VIDEO: Lindsay and Jarrett join us in the FOX 2 Cooking School to prepare avocado and sun-dried tomato egg rolls. You can find their recipe below.

For more information, visit www.mylittlehoneypot.com.

Egg roll wrap
Sun-dried tomatoes
Portobello mushrooms
Red Onion

Slice the avocado in half, take out the pit and set aside.
Wash and finely chop the other ingredients.
Lay out the egg roll wraps, distribute the ingredients onto the middle of the egg roll wrap.
Adding a layer of each and then folding it up. One end towards the middle, then the sides, and roll it over the remaining corner (Directions are on store bought packages, if homemade check online for how to videos).
Spread a layer of oil, we prefer avocado oil.
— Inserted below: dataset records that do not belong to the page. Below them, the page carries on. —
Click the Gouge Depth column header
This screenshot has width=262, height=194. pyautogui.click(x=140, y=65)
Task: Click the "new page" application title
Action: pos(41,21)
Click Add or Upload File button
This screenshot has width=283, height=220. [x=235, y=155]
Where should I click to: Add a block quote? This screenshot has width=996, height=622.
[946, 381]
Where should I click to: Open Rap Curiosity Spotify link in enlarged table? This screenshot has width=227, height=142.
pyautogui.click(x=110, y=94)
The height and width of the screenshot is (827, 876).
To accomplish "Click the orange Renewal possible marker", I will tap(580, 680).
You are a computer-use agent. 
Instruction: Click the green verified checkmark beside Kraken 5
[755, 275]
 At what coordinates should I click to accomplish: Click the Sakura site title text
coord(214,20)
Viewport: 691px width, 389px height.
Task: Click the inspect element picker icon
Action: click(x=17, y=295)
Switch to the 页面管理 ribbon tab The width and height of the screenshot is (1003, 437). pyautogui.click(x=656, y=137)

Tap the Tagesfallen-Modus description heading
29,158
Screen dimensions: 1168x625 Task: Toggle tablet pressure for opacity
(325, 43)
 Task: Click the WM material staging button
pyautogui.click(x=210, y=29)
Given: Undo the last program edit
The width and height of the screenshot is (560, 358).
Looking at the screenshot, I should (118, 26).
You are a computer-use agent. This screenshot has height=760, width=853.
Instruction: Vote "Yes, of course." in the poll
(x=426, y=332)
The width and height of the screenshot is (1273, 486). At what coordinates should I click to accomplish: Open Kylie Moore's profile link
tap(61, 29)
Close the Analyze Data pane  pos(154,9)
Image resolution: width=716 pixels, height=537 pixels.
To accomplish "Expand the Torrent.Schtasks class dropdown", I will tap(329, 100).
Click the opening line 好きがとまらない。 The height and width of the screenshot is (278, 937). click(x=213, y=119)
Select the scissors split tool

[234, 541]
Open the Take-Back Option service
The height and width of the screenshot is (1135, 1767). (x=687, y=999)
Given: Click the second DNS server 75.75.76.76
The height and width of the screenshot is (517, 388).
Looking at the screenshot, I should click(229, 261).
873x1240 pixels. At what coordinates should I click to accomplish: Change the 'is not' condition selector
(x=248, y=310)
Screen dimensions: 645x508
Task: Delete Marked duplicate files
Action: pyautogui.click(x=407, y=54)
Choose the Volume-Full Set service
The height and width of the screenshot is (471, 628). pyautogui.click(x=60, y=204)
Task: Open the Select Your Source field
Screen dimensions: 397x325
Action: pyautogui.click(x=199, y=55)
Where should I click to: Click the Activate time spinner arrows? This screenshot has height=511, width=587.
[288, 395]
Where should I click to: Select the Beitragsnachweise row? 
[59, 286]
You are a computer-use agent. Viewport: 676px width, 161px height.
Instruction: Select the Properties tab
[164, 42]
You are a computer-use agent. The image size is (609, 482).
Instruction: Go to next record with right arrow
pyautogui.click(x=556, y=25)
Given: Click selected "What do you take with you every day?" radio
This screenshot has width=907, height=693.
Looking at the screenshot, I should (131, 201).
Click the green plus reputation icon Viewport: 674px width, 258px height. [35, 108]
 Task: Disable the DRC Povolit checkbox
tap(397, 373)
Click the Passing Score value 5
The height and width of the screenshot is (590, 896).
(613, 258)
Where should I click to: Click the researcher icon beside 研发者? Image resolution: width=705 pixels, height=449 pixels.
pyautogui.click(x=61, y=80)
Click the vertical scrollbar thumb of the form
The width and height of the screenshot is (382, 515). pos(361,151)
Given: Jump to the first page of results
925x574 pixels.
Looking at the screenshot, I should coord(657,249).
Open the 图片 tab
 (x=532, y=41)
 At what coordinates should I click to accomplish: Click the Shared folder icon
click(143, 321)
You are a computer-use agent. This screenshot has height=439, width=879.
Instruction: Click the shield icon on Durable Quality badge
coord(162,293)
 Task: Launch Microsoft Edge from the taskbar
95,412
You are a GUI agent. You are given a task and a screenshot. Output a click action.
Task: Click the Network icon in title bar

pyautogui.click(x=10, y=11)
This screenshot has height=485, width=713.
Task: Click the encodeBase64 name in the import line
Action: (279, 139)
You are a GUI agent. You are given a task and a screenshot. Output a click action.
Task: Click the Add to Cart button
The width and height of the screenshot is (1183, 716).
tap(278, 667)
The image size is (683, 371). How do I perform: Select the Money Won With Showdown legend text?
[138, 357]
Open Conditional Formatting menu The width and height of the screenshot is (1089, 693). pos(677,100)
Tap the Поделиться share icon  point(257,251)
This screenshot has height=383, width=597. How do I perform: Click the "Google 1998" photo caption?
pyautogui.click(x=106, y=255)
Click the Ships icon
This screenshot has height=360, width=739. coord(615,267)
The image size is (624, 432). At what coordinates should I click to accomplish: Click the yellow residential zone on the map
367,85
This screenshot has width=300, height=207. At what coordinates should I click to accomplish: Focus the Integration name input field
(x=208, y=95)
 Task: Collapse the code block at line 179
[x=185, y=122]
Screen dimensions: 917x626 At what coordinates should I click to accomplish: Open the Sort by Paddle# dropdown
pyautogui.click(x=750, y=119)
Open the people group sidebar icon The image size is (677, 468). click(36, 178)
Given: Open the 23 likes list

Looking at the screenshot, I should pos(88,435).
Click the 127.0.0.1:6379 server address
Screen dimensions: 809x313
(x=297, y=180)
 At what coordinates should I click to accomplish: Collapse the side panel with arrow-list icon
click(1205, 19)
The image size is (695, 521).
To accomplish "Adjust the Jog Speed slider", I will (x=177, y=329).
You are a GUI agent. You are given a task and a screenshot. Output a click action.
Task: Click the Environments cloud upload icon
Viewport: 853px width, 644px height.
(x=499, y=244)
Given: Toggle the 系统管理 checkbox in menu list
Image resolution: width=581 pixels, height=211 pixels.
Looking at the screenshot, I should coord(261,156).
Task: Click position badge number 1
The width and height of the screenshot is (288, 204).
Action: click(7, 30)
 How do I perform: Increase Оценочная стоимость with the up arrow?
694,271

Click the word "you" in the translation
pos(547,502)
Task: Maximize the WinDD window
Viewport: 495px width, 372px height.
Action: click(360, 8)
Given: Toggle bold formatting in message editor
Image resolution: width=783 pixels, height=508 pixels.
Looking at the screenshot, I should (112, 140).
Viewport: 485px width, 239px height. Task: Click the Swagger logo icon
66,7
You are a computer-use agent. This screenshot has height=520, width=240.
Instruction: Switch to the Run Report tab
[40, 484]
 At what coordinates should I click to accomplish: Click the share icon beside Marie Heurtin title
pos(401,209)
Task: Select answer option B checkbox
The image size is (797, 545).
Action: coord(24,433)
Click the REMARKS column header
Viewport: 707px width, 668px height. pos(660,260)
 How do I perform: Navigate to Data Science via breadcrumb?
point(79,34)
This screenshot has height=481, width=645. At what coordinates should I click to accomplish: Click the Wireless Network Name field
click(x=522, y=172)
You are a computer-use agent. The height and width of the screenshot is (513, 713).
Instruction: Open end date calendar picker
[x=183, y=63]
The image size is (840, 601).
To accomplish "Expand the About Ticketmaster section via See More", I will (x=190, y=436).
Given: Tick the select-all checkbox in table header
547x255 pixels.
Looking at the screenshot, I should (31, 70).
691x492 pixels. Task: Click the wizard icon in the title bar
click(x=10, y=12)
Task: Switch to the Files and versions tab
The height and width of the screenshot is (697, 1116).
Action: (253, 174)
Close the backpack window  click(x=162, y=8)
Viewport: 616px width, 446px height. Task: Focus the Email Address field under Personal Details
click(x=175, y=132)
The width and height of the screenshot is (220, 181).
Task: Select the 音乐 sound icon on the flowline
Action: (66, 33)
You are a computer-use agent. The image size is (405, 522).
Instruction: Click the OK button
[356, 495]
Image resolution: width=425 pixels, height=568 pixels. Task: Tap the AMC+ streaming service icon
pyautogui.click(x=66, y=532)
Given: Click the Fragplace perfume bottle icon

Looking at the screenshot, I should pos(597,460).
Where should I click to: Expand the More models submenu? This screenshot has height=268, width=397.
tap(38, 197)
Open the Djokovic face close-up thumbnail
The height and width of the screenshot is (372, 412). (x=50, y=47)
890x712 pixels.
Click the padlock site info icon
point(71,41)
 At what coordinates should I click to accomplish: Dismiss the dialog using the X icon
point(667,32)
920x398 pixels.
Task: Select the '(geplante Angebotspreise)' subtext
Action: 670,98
It has a higher heat tolerance.
Sprinkle your favorite spice mixture on top.
Oil baking sheet, place egg rolls on baking sheet.
Bake in the oven at 350 for 4-6 minutes, flip egg roll, bake for 2-4 more minutes or until golden brown and crispy!
We enjoy our egg rolls with a sweet ginger chili sauce made by the Ginger People, the sauce compliments the cilantro and really brings about an amazing flavor combination with just the right amount of sweet spice!